Ils ont pratiquement dîné à la même table. Le 8 janvier, dans les locaux de la Fondation Abderrahim Bouabid, la petite salle de conférence accueillait pour un dîner-débat sur les bilans du gouvernement Benkirane des invités de marque, et de tout l’arc-en-ciel politique marocain : de l’exécutif représenté par son porte-parole le pjdiste Mustapha El Khalfi, à son antagoniste à l’opposition, le pamiste Ilyass El Omari, en passant par l’intellectuel adliste Omar Iharchane. Une brochette assez rare à réunir dans un seul endroit.

D’autres politiques, comme Karim Ghellab, Nizar Baraka, Khadija Rouissi, Mohamed Grine ainsi que des intellectuels de la trempe d’un Mohamed Tozy, ou encore Ahmed Aassid ou Abdessamad Dialmy ont pris la parole pour décortiquer l’action (ou l’inaction) du gouvernement Benkirane.
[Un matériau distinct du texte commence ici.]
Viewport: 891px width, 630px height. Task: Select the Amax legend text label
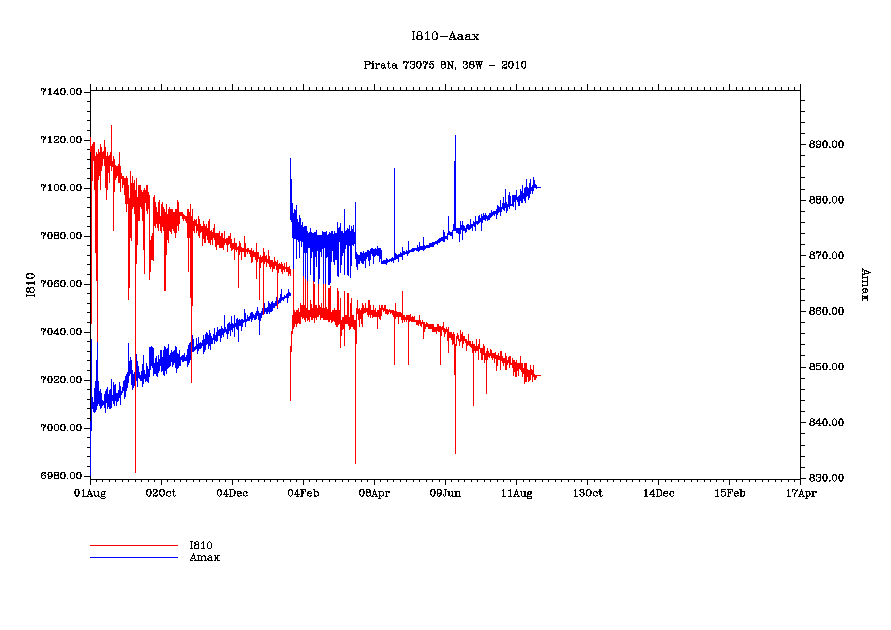coord(205,558)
Il en ressort un long débat sur la récente répression policière de manifestations d’enseignants stagiaires, mais aussi des réflexions sur le sort des réformes post-constitution de 2011, sur la situation économique et sociale du pays en prévision d’une année 2016 qui s’annonce comme chaude à cause des élections législatives à venir. Florilège qui n’a pas la prétention de l’exhaustivité.

Khadija Rouissi. Crédit: DR
Khadija Rouissi. Crédit: DR

Khadija Rouissi (élue PAM) : « L’individu n’est toujours pas maître de son destin »

« L’Amérique latine nous a appris ce que sont les occasions ratées […] il faut dépasser la violence, y compris la violence symbolique dans plusieurs dossiers (libertés individuelles, avortement, droit des femmes, etc.)

Nous sommes sortis de la famille élargie, mais nous conservons toujours les mêmes mentalités […] L’individu n’est pas maître de son destin. Le citoyen n’est pas souverain.

[…] Il faut généraliser l’enseignement du préscolaire à tous. »

Mehdi Mezouari. Crédit: DR
Mehdi Mezouari. Crédit: DR

Mehdi Mezouari (élu USFP) : « Il n’y a pas de véritable réforme »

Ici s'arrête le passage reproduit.